▸ EXERCISE AIM: Report all lines from the entries below in which "menu" appears.

........

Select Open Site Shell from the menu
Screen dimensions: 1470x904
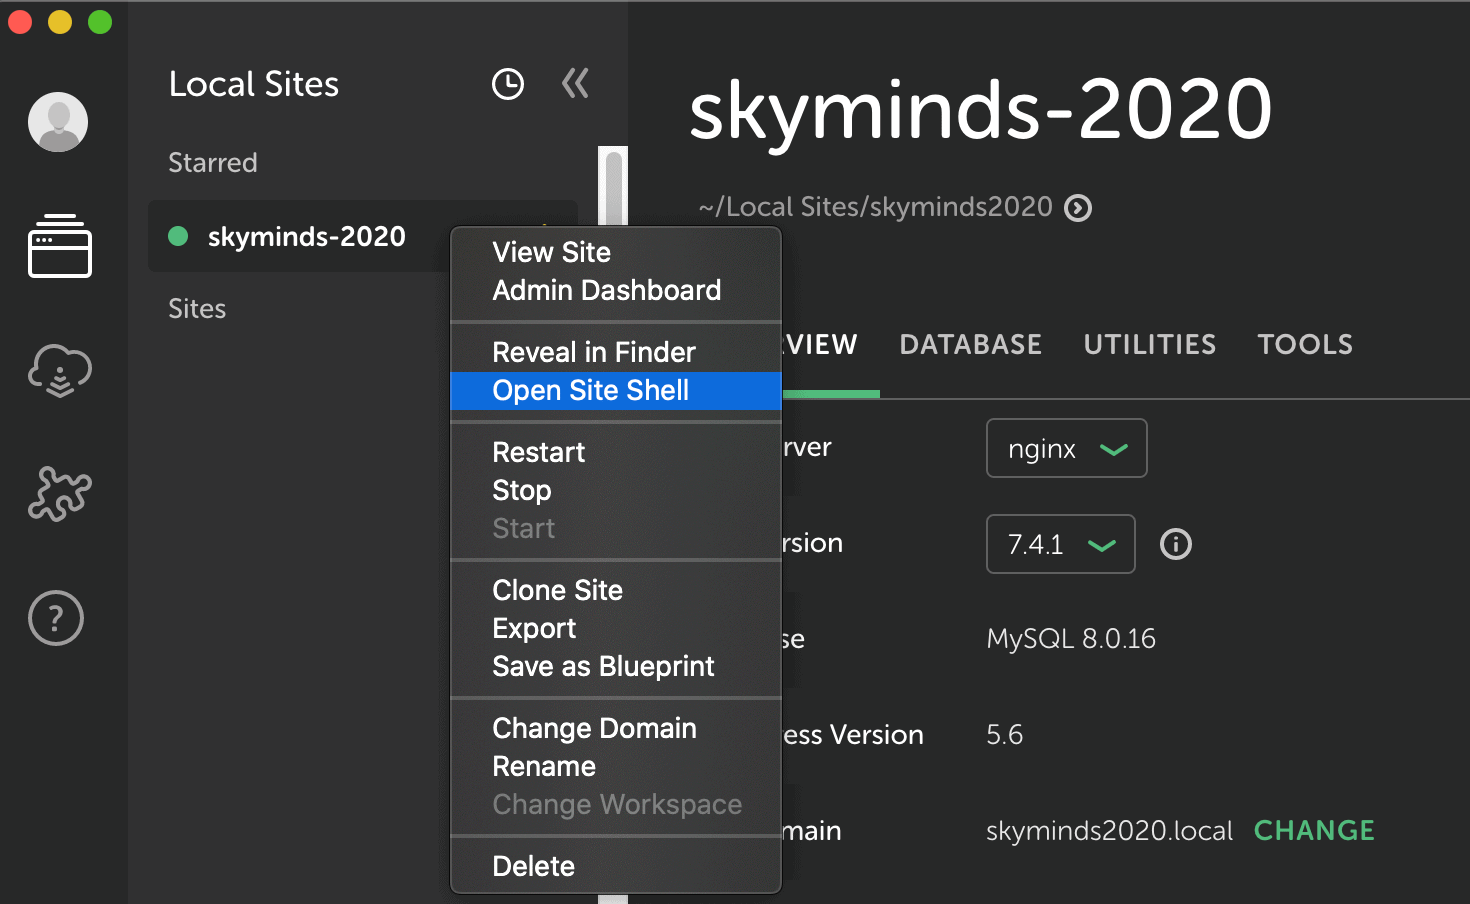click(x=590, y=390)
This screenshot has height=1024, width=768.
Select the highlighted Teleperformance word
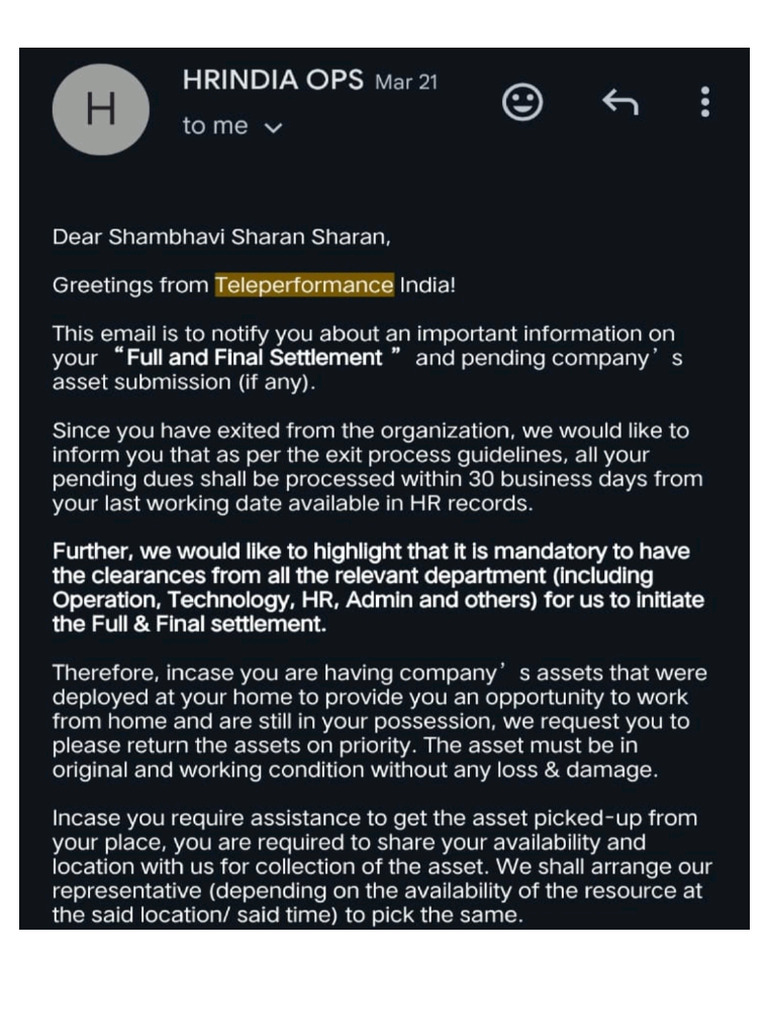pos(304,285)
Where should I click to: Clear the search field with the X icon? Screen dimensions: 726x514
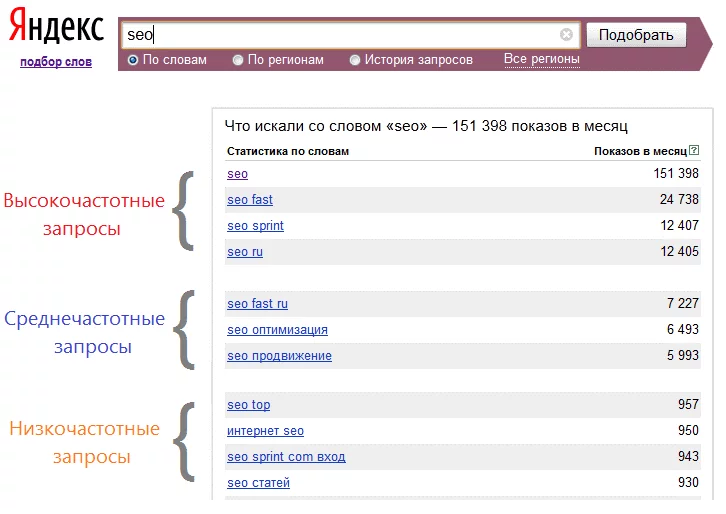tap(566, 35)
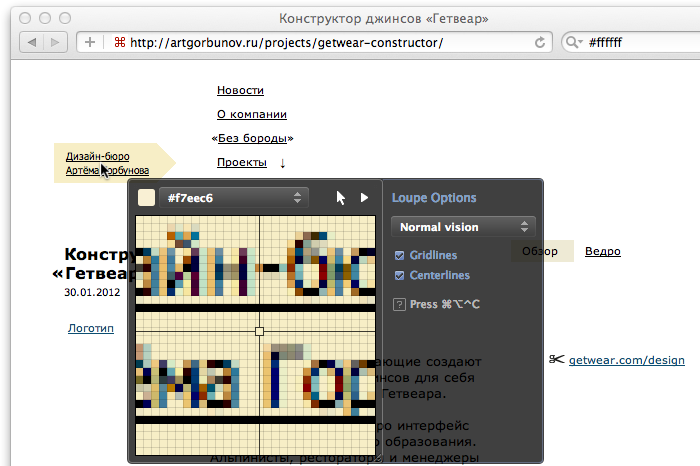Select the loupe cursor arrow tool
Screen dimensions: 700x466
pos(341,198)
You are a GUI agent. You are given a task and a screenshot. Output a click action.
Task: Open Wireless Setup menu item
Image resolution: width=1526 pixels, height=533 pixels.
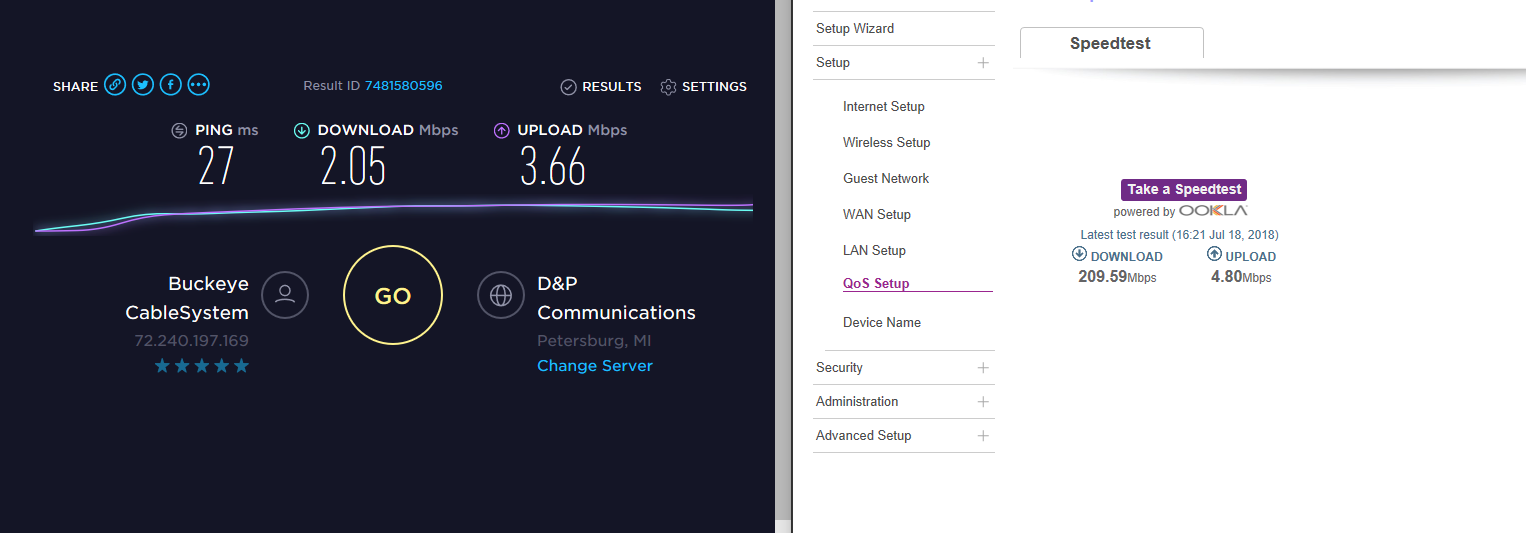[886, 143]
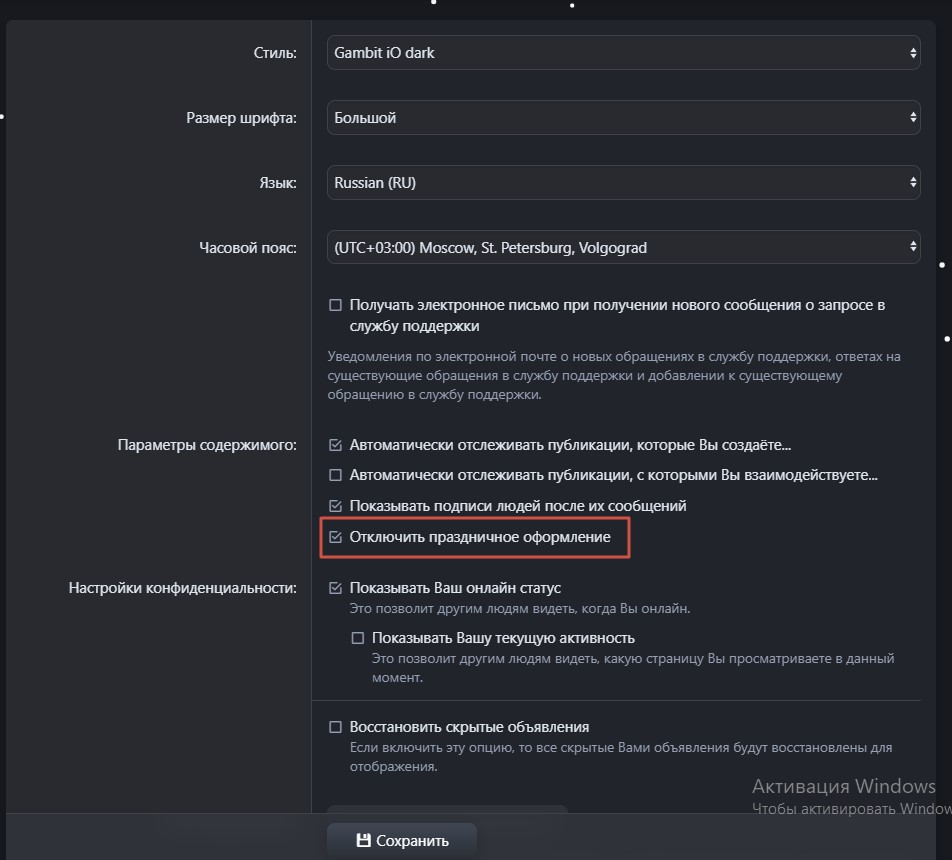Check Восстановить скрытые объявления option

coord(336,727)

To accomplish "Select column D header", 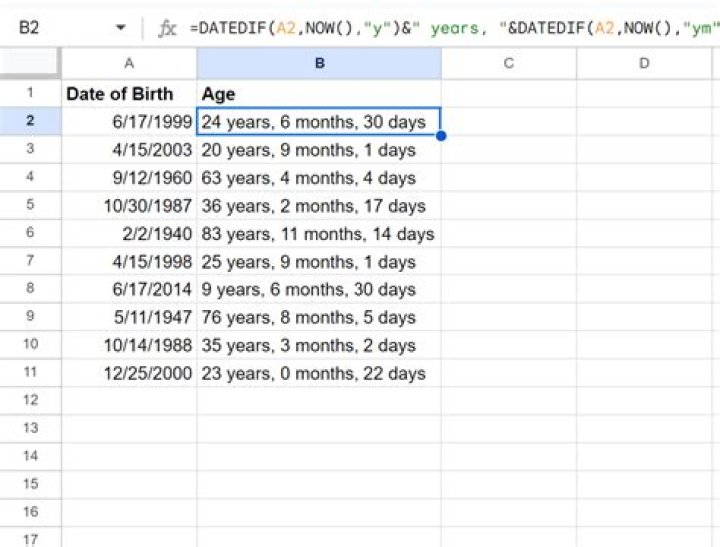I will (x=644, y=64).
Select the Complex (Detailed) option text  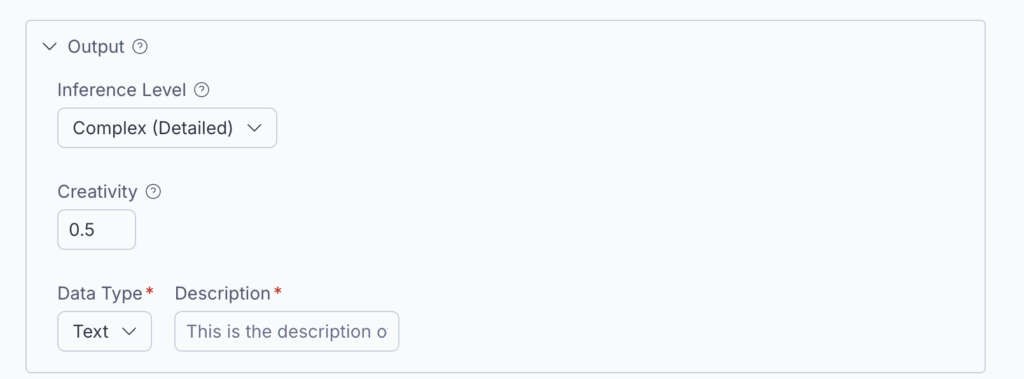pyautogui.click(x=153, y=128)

........

▸ EXERCISE SOLUTION:
Select Open Site Shell from the menu
Task: Open Wireless Setup menu item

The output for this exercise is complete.